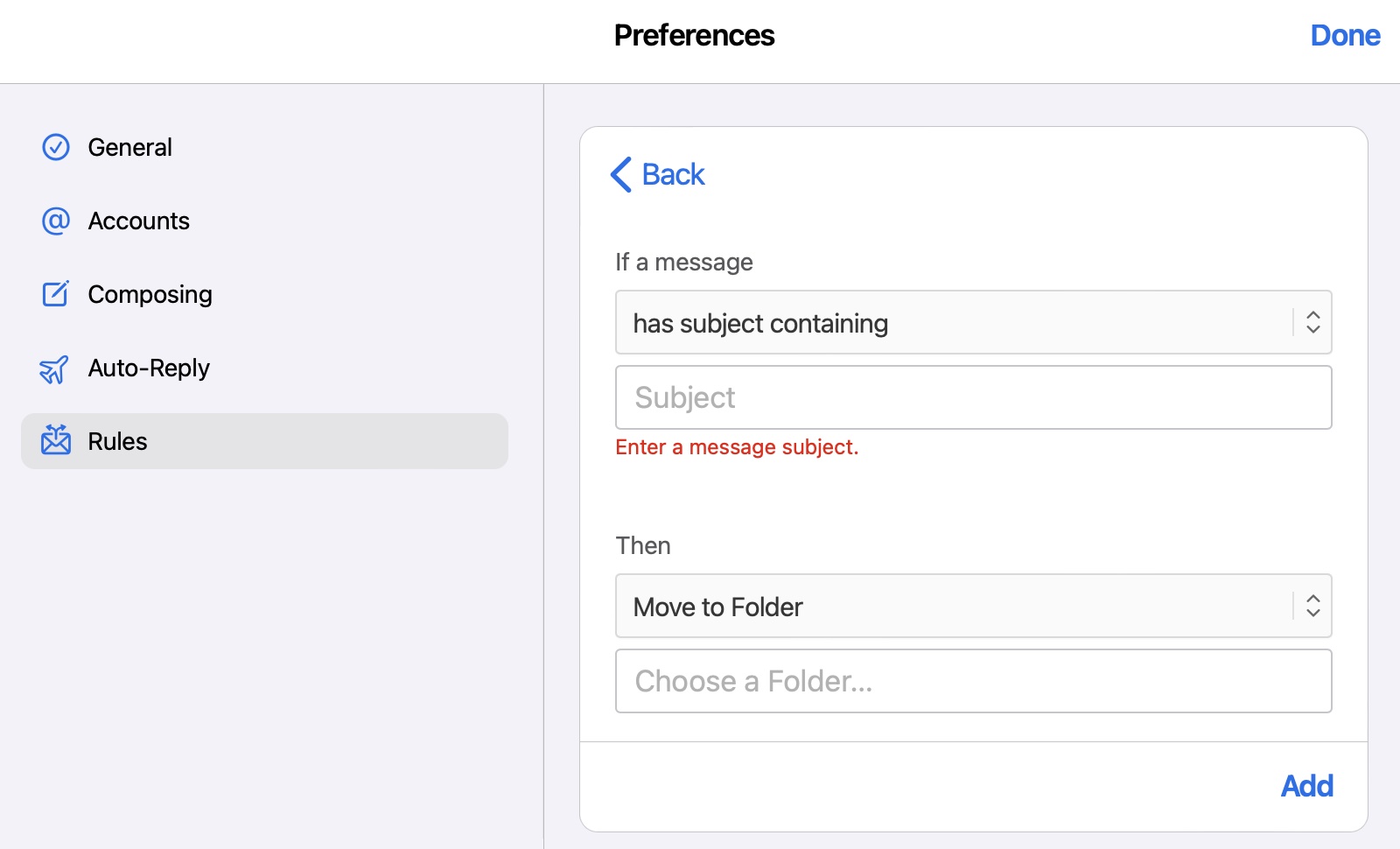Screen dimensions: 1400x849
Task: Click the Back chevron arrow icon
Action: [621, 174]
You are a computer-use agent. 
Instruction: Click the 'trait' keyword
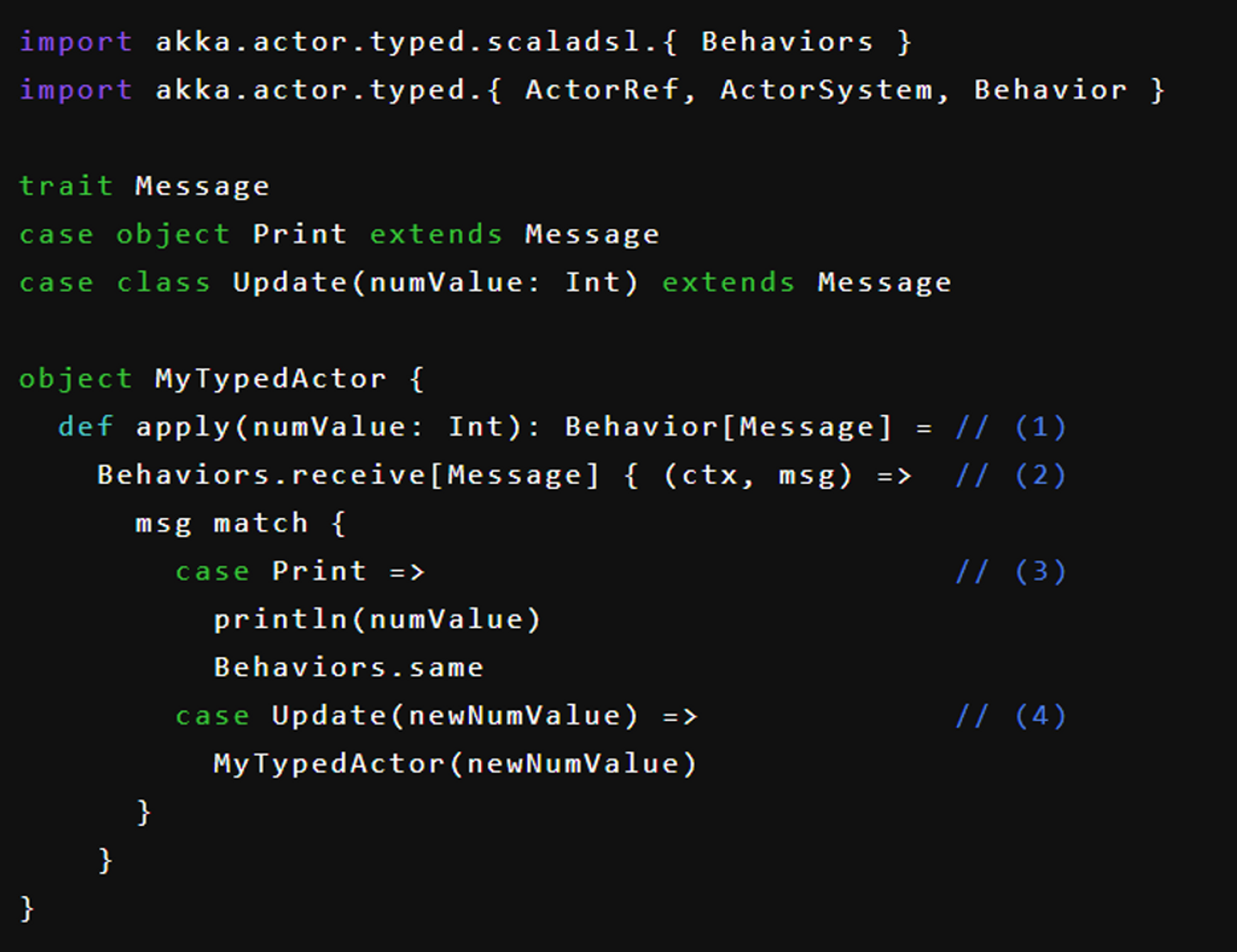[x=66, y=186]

### [Short task]
Reproduce every line of the records above word for word, omitting the pictures.

### [Final result]
Screen dimensions: 1400x849
Task: Click the Back chevron arrow icon
Action: [621, 174]
You are a computer-use agent. 
Instruction: Click the 'trait' keyword
[x=66, y=186]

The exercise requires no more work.